Segment Open
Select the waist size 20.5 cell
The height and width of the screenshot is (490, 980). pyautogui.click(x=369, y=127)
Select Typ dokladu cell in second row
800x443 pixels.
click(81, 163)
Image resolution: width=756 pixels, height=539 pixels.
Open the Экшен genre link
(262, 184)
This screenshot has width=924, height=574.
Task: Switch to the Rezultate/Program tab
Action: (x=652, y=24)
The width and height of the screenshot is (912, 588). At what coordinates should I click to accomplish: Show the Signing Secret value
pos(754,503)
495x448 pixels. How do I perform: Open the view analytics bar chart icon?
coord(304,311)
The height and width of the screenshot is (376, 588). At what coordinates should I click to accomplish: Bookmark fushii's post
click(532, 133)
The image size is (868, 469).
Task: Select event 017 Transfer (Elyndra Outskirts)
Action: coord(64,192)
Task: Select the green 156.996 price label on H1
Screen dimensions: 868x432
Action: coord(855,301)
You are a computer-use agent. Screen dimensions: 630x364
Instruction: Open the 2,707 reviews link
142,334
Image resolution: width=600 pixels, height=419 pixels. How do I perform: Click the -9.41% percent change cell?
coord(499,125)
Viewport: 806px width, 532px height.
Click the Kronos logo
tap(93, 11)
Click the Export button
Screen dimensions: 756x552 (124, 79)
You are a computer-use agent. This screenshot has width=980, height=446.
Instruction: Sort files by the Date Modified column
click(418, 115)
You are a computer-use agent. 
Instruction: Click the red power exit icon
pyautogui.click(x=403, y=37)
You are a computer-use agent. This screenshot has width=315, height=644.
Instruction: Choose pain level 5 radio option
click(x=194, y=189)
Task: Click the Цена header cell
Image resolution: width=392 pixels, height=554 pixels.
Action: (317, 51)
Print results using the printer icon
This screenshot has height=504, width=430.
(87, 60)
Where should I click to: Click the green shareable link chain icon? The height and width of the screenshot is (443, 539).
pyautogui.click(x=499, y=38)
Segment Closed
■ WHAT IS NEEDED:
Make an exact transcription of the entries.

■ EXERCISE SOLUTION:
Select the waist size 20.5 cell
The height and width of the screenshot is (490, 980). pyautogui.click(x=369, y=127)
Select Typ dokladu cell in second row
800x443 pixels.
click(81, 163)
Image resolution: width=756 pixels, height=539 pixels.
Open the Экшен genre link
(262, 184)
This screenshot has width=924, height=574.
Task: Switch to the Rezultate/Program tab
Action: (x=652, y=24)
The width and height of the screenshot is (912, 588). At what coordinates should I click to accomplish: Show the Signing Secret value
pos(754,503)
495x448 pixels. How do I perform: Open the view analytics bar chart icon?
coord(304,311)
The height and width of the screenshot is (376, 588). At what coordinates should I click to accomplish: Bookmark fushii's post
click(532, 133)
The image size is (868, 469).
Task: Select event 017 Transfer (Elyndra Outskirts)
Action: coord(64,192)
Task: Select the green 156.996 price label on H1
Screen dimensions: 868x432
Action: coord(855,301)
You are a computer-use agent. Screen dimensions: 630x364
Instruction: Open the 2,707 reviews link
142,334
Image resolution: width=600 pixels, height=419 pixels. How do I perform: Click the -9.41% percent change cell?
coord(499,125)
Viewport: 806px width, 532px height.
Click the Kronos logo
tap(93, 11)
Click the Export button
Screen dimensions: 756x552 (124, 79)
You are a computer-use agent. This screenshot has width=980, height=446.
Instruction: Sort files by the Date Modified column
click(418, 115)
You are a computer-use agent. 
Instruction: Click the red power exit icon
pyautogui.click(x=403, y=37)
You are a computer-use agent. This screenshot has width=315, height=644.
Instruction: Choose pain level 5 radio option
click(x=194, y=189)
Task: Click the Цена header cell
Image resolution: width=392 pixels, height=554 pixels.
Action: (317, 51)
Print results using the printer icon
This screenshot has height=504, width=430.
(87, 60)
Where should I click to: Click the green shareable link chain icon? The height and width of the screenshot is (443, 539).
pyautogui.click(x=499, y=38)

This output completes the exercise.